The case study emphasizes that “no single control would have prevented this attack, but multiple layers of defense can significantly reduce risk.” The recommended defensive layers include:

The operational guidance includes treating “AI output like user input” and applying the same validation and sanitization to any untrusted data, never relying on the AI for access control decisions, sanitizing all input sources including documents, emails, and calendar entries, implementing behavioral monitoring beyond signature-based detection, planning for compromise with AI-specific incident response procedures, and conducting regular red team exercises with AI-specific attack scenarios.

Production Deployment Considerations

This case study provides several important lessons for organizations deploying AI agents in production:

Tool Access Control: AI agents with access to developer shells, file systems, and external APIs represent significantly expanded attack surfaces compared to traditional applications. Each tool or MCP extension that an AI agent can invoke must be carefully evaluated for security implications.

System Prompt Integrity: Any mechanism that allows untrusted content to influence system prompts creates high-severity vulnerabilities. Recipe sharing, configuration imports, and similar features must be designed with strong transparency and validation.

Multi-Tenant Model Selection: Allowing users to select different models creates operational complexity for security testing and monitoring. Organizations must decide whether the benefits of model choice outweigh the security and operational challenges.

Monitoring and Observability: Traditional application monitoring may not provide adequate visibility into AI agent behavior. Organizations need telemetry that can correlate prompts, tool invocations, and outcomes to understand the full execution chain.
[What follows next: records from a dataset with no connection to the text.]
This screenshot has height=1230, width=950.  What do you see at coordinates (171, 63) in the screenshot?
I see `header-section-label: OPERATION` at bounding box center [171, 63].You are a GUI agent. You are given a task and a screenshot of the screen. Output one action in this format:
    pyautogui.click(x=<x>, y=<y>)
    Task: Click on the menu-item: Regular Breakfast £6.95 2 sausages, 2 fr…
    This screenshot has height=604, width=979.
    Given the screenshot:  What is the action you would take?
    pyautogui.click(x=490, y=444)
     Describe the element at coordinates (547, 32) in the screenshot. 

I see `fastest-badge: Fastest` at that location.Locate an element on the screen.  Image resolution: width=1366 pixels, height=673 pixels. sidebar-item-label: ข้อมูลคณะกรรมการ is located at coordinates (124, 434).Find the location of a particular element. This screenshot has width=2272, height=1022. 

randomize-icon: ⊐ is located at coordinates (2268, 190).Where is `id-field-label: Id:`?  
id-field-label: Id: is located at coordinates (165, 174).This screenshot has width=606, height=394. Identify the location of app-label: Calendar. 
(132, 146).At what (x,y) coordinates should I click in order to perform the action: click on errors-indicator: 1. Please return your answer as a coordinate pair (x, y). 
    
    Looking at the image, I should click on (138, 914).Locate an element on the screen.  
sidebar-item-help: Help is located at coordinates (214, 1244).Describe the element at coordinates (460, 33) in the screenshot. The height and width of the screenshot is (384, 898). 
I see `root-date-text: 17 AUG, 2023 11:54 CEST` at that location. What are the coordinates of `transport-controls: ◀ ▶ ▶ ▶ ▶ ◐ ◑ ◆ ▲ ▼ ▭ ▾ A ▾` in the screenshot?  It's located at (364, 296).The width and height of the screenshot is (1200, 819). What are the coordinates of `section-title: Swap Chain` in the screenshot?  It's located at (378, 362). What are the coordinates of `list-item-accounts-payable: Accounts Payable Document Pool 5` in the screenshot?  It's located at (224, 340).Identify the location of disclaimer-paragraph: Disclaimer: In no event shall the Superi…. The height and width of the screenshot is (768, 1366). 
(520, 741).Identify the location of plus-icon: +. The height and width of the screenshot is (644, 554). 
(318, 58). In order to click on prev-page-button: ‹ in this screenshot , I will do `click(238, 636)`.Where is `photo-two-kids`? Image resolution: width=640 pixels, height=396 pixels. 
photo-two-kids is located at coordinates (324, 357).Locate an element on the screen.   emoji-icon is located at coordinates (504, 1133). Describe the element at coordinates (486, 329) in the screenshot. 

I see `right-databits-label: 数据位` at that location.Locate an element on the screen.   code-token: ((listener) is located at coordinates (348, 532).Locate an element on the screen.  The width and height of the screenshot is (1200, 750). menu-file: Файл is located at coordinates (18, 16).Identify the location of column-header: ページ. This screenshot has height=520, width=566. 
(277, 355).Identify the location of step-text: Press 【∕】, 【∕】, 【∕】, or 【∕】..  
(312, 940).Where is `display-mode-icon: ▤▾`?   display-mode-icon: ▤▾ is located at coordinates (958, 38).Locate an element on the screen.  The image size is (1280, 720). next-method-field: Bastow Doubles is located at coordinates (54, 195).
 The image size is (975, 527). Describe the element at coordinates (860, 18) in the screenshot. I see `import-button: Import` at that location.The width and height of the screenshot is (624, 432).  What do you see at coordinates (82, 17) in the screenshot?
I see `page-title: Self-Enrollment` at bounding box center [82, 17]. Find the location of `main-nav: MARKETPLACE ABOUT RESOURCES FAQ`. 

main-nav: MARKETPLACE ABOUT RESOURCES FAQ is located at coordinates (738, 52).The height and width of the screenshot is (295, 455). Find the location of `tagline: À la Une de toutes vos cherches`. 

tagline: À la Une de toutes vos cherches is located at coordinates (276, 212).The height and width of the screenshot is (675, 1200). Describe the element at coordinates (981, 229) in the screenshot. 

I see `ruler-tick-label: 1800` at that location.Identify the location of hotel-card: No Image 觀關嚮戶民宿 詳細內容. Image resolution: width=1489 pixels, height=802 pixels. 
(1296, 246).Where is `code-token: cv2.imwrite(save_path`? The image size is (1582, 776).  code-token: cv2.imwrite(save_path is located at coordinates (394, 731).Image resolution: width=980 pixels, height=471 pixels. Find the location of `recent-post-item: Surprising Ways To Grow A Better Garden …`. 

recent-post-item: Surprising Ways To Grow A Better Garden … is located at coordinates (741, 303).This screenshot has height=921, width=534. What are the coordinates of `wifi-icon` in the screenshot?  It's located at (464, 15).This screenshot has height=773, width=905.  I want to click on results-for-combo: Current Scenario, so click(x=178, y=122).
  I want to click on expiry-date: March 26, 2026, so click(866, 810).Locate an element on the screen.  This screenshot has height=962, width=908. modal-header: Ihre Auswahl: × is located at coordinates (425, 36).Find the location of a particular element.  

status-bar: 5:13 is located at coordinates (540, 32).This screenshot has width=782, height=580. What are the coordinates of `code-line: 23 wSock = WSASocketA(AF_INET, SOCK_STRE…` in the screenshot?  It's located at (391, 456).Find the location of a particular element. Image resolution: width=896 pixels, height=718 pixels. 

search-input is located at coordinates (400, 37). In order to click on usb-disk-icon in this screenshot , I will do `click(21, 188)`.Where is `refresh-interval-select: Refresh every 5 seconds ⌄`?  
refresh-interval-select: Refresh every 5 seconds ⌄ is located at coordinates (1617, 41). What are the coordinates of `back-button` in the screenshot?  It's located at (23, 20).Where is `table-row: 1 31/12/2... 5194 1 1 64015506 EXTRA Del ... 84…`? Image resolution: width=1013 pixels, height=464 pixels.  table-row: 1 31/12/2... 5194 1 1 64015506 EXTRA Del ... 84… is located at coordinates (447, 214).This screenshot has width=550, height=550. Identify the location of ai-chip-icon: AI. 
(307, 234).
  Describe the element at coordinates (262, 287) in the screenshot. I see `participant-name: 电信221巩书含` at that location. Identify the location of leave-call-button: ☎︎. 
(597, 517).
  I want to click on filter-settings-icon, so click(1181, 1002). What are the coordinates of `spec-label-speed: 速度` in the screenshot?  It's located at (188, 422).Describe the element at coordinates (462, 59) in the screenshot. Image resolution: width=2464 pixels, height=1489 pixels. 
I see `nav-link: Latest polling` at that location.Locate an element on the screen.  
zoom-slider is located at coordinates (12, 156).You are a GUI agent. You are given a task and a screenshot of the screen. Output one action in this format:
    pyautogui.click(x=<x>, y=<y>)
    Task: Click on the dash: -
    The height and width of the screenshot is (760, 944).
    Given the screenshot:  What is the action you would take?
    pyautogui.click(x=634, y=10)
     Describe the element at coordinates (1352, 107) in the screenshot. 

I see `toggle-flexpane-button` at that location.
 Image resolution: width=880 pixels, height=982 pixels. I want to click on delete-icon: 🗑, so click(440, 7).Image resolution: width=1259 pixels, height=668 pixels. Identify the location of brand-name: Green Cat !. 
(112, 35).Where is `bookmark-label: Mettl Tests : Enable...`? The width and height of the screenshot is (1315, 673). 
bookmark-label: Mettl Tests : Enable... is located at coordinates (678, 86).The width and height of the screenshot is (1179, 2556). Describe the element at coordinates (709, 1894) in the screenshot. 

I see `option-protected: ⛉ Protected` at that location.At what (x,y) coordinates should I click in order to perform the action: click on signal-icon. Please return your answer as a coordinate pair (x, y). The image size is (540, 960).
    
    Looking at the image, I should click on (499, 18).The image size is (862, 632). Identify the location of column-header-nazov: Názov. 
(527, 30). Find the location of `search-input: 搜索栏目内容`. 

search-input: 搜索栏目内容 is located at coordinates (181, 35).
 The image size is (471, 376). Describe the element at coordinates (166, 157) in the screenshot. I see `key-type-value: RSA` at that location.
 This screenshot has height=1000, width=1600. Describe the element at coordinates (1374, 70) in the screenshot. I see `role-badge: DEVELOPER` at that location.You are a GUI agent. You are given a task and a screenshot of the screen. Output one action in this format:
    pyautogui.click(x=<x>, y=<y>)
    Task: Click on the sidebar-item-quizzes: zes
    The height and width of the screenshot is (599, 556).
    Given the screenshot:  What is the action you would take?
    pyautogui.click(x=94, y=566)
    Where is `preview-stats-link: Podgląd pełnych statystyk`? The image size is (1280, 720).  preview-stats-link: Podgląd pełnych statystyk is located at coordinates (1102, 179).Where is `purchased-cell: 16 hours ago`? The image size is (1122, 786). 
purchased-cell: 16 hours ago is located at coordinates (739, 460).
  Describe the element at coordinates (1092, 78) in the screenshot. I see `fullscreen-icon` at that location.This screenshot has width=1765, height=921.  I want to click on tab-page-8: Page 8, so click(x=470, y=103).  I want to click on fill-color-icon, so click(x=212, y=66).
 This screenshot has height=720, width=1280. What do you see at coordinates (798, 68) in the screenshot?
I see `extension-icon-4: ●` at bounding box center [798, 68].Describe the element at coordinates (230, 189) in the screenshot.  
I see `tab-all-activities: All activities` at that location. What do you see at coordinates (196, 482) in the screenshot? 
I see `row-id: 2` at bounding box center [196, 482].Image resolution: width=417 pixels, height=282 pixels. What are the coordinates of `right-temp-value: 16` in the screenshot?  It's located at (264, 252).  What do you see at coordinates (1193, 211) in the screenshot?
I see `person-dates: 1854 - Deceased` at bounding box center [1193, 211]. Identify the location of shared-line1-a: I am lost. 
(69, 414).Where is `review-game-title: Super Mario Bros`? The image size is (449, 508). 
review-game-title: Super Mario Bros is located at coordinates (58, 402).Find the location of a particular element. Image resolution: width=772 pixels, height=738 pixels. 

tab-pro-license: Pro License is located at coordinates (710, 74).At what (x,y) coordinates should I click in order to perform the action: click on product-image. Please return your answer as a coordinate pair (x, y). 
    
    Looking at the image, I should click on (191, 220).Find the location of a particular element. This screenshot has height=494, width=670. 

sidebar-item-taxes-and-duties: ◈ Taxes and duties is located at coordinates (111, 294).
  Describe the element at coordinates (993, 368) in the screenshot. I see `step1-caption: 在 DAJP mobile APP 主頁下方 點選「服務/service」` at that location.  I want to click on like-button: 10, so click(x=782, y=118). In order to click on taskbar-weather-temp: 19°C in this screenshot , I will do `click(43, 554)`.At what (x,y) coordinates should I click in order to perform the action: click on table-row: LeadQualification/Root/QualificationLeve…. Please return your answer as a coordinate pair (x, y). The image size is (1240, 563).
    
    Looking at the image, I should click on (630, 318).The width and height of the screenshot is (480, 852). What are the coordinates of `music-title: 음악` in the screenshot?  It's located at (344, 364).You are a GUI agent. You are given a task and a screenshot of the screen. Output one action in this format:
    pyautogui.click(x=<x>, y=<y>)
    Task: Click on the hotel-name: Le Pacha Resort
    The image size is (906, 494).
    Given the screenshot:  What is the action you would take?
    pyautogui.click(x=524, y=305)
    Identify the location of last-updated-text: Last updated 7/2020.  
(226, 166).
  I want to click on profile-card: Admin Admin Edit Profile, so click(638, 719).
Rapid Iteration vs. Security: The tension between rapid development of AI capabilities and maintaining security controls requires careful balance. The case study shows how MCP updates during the red team exercise inadvertently disrupted attacks, but also how this rapid change creates unpredictability.

Broader Implications for the LLMOps Field

Block’s decision to publicly share this security research through transparent documentation represents an important contribution to the emerging LLMOps field. The statement that “by being transparent about both our vulnerabilities and our defensive successes, we hope to help the entire industry build more secure AI systems” demonstrates a maturity in approaching AI security as a collective challenge rather than a competitive advantage.

The case study validates that prompt injection remains a significant threat vector for production AI agents, particularly when combined with social engineering and evasion techniques like Unicode smuggling. The findings suggest that “AI security’s future lies in hardening the systems around our models as much as improving the models themselves,” indicating that LLMOps must focus on architectural controls, monitoring, and response capabilities rather than relying solely on model improvements to address security concerns.

The successful attacks against an organization with sophisticated security capabilities (Block’s Offensive Security team and DART) suggests that AI agent security represents a systemic challenge facing the industry. The fact that existing controls could detect the compromise but required enhancement to fully address AI-specific behaviors indicates that organizations deploying AI agents need to invest in new security capabilities rather than assuming existing controls are sufficient.

Overall, Operation Pale Fire demonstrates that operating AI agents in production requires new security paradigms, enhanced observability, defense-in-depth approaches specifically designed for AI systems, and ongoing collaboration between offensive and defensive teams to stay ahead of evolving threats. The case study provides concrete evidence that LLMOps is a distinct discipline requiring specialized knowledge beyond traditional MLOps or DevSecOps practices.